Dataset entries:
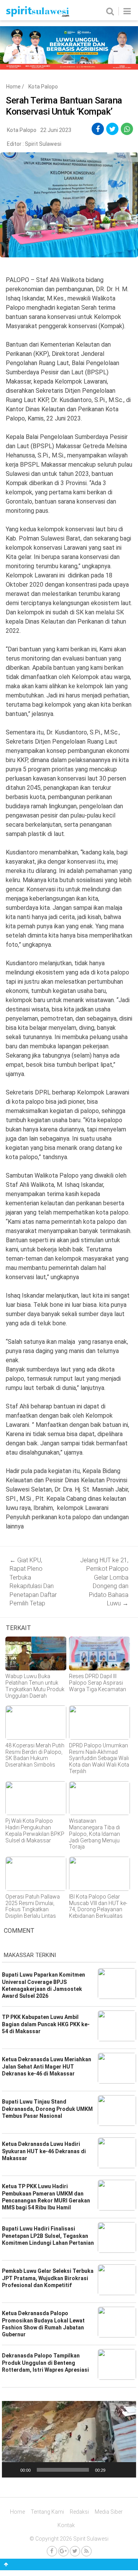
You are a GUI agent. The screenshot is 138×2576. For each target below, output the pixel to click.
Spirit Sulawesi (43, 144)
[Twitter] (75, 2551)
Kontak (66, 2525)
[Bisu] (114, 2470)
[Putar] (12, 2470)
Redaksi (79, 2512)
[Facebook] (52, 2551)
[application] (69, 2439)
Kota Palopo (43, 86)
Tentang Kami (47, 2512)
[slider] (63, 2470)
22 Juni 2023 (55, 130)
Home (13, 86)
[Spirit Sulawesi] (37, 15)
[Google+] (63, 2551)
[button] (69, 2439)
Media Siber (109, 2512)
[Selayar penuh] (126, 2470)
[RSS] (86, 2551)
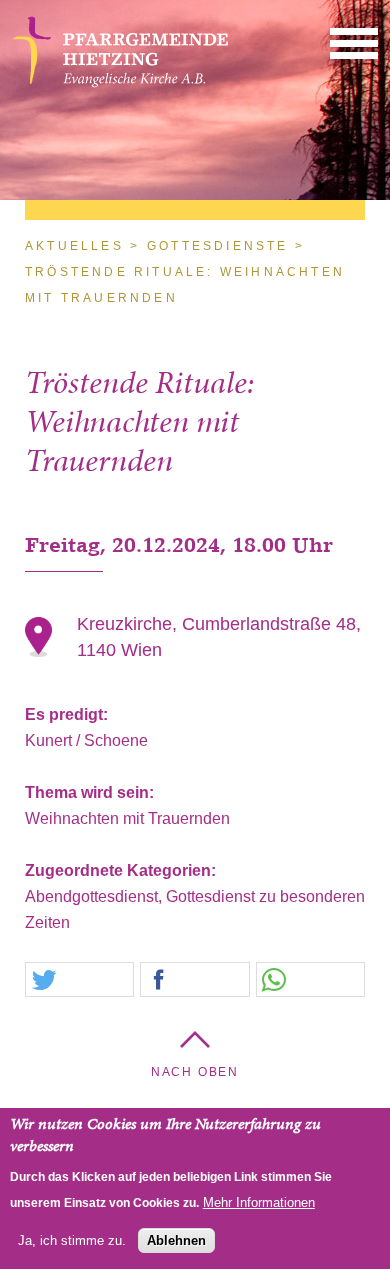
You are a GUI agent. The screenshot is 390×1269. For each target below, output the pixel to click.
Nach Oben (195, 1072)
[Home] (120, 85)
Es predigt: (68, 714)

## Directions
Gather up the lines containing the word "below" from these records and copy them.

## Your response
You are a GUI agent. The screenshot is 138×2576. For each target below, output the pixel to click.
You are a GUI agent. The screenshot is 390×1269. For each target below, output the pixel to click.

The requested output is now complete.